Le jeudi 28 janvier 1999


La vie selon un vendeur de vers de terre
Pierre Foglia, La Presse,

Un soir, à Macadam Tribus ( 1 ), j'ai entendu une entrevue avec un vendeur de vers de terre et j'ai trouvé ça tellement bon que j'en ai acheté trois boites. Non, c'est pas vrai. J'ai fait venir la cassette.

Ce vendeur de vers de terre, c'est l'Homme et sa fiancée dans toute leur universelle splendeur. C'est aussi un très beau moment que l'on doit à une toute jeune pigiste, Catherine Pépin.

J'en ai tellement plein le cul des " faiseux " de sens médiatiques ( au nombre desquels je dois hélas ! me compter ) qu'il me fait immensément plaisir de montrer qu'elle délicieuse liberté peut prendre un texte dont on laisse dériver le sens.

Une autre bonne raison de vous faire jouer cette cassette : j'ai la grippe et il n'y aurait pas eu de chronique sans ce providentiel éleveur de vers de terre... ( Si j'ai encore la grippe samedi, je vous passerai une vieille chronique de Nathalie. C'est une farce, bon. )

Donc, cette entrevue avec Michel Décarie, qrossiste en vers de terre à Saint-Michel près de Châteauguay ( Les appâts Sainte-Martine ), a été diffusée sur les ondes de CBF le 15 décembre dernier. Elle est signée Catherine Pépin. Le petit air de banjo que vous entendez en musique de fond, c'est son idée aussi.

***********************

Je m'appelle Richard Décarie, j'ai 42 ans, je vends des vers de terre pour la pêche. À dix ans j'ai commencé à ramasser pour des compagnies, c'était des Portugais, on partait dans une autobus scolaire, y'avait deux autobus, c'était plein plein de monde là-dedans, on allait dans les golfs à Pointe-Claire, pis on ramassait toute la nuit des vers, des lombrics. À l'âge de 18 ans j'ai parti pour mon compte. Je suis allé voir des clients, je me suis bâti une petite chambre froide, pis j'ai continué là-dedans, ça fait 25 ans. Je suis pas un changeux. Tout le temps la même affaire.

*MATÉRIEL RECUEILLI*.
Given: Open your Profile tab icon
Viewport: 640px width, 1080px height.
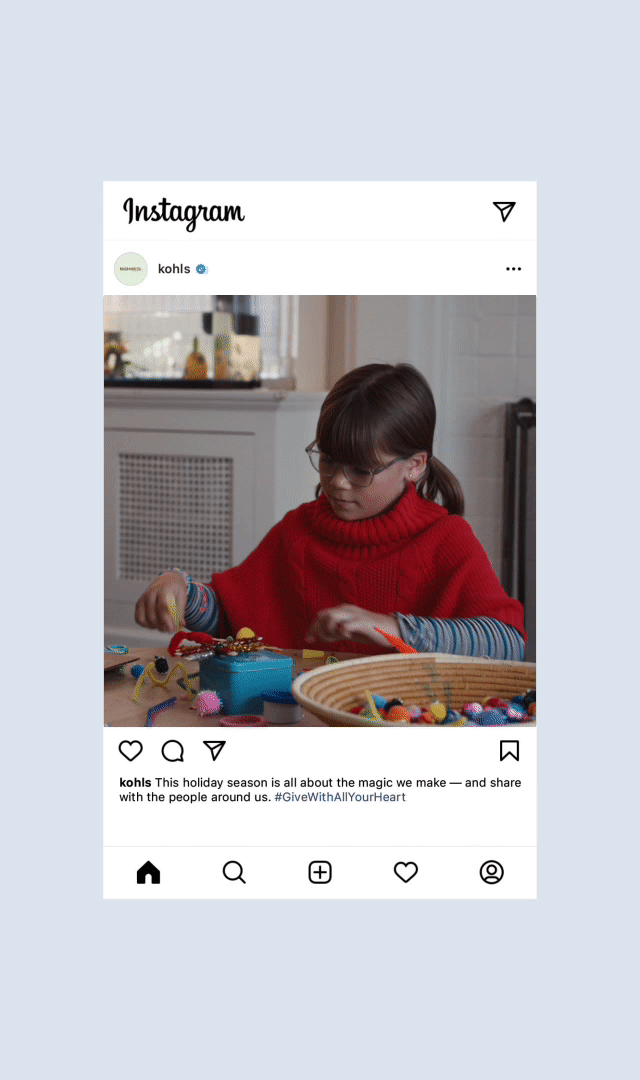Looking at the screenshot, I should pos(491,872).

*ÉNONCÉ 1*.
Répondez aux questions suivantes d'après l'extrait fourni.
(a) Quelle date figure en tête de la chronique ?
(b) Sur quelles ondes et à quelle date l'entrevue a-t-elle été diffusée ?
(c) À quel âge le vendeur a-t-il commencé à ramasser des vers pour des compagnies ?
*ÉNONCÉ 2*.
Indiquez si chacune des affirmations suivantes concorde avec l'extrait fourni, en répondant par oui ou non et en citant les mots qui le prouvent.
(a) Le chroniqueur a acheté trois boîtes de vers de terre.
(b) L'air de banjo en musique de fond est une idée de Catherine Pépin.
(c) Le vendeur s'est lancé à son compte à 18 ans.
*ÉNONCÉ 3*.
Relevez tous les noms de localités mentionnés dans l'extrait fourni.
Le matériel recueilli n'a aucun lien avec l'extrait fourni.

*CORRIGÉ 1*.
(a) Le jeudi 28 janvier 1999.
(b) Sur les ondes de CBF, le 15 décembre.
(c) À dix ans.

*CORRIGÉ 2*.
(a) Non : « Non, c'est pas vrai. J'ai fait venir la cassette. »
(b) Oui : « Le petit air de banjo que vous entendez en musique de fond, c'est son idée aussi. »
(c) Oui : « À l'âge de 18 ans j'ai parti pour mon compte. »

*CORRIGÉ 3*.
Saint-Michel, Châteauguay, Pointe-Claire